• [TASK OBJECTIVE] Rewrite the stretch from the line containing "Open the Marketplace" through the last line below, swapping "Route Tables" for "Security Groups" and leaving everything else unchanged.

• [Lines excerpted from a collection]
----

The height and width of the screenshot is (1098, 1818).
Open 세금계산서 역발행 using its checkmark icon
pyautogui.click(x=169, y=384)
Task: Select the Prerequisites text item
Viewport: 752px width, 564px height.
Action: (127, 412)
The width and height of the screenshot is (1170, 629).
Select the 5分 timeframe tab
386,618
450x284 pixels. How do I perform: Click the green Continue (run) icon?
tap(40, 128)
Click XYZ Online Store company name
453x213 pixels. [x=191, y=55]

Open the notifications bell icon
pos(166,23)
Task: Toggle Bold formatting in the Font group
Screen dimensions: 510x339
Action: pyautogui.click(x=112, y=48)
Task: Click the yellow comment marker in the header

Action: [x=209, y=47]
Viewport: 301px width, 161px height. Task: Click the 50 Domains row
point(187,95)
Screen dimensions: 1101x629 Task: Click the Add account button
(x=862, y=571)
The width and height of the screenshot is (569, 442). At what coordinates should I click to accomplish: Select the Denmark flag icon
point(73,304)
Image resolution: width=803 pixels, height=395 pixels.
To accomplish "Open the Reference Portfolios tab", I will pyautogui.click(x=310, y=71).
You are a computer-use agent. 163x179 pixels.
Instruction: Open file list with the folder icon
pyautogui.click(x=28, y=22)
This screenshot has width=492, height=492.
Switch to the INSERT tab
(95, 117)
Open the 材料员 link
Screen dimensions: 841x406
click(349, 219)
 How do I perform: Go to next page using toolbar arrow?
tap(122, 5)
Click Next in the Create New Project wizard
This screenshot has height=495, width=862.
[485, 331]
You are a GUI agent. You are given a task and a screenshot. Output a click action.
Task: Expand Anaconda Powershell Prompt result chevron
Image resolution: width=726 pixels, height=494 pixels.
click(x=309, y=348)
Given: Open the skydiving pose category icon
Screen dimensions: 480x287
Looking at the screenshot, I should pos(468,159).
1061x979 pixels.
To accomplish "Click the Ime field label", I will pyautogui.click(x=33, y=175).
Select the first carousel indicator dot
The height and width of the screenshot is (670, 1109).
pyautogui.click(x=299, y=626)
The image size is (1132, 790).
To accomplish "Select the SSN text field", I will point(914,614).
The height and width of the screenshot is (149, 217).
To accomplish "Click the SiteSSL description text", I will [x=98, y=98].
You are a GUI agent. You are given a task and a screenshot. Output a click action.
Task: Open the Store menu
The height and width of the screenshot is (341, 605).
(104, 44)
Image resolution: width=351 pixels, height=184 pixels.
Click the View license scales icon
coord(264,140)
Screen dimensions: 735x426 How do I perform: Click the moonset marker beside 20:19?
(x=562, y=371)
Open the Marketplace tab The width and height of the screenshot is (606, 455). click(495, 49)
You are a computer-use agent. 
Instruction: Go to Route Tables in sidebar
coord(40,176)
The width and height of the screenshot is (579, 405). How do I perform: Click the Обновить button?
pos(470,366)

----

• [CORRECT RESPONSE]
Open the Marketplace tab The width and height of the screenshot is (606, 455). click(495, 49)
You are a computer-use agent. 
Instruction: Go to Security Groups in sidebar
coord(40,176)
The width and height of the screenshot is (579, 405). How do I perform: Click the Обновить button?
pos(470,366)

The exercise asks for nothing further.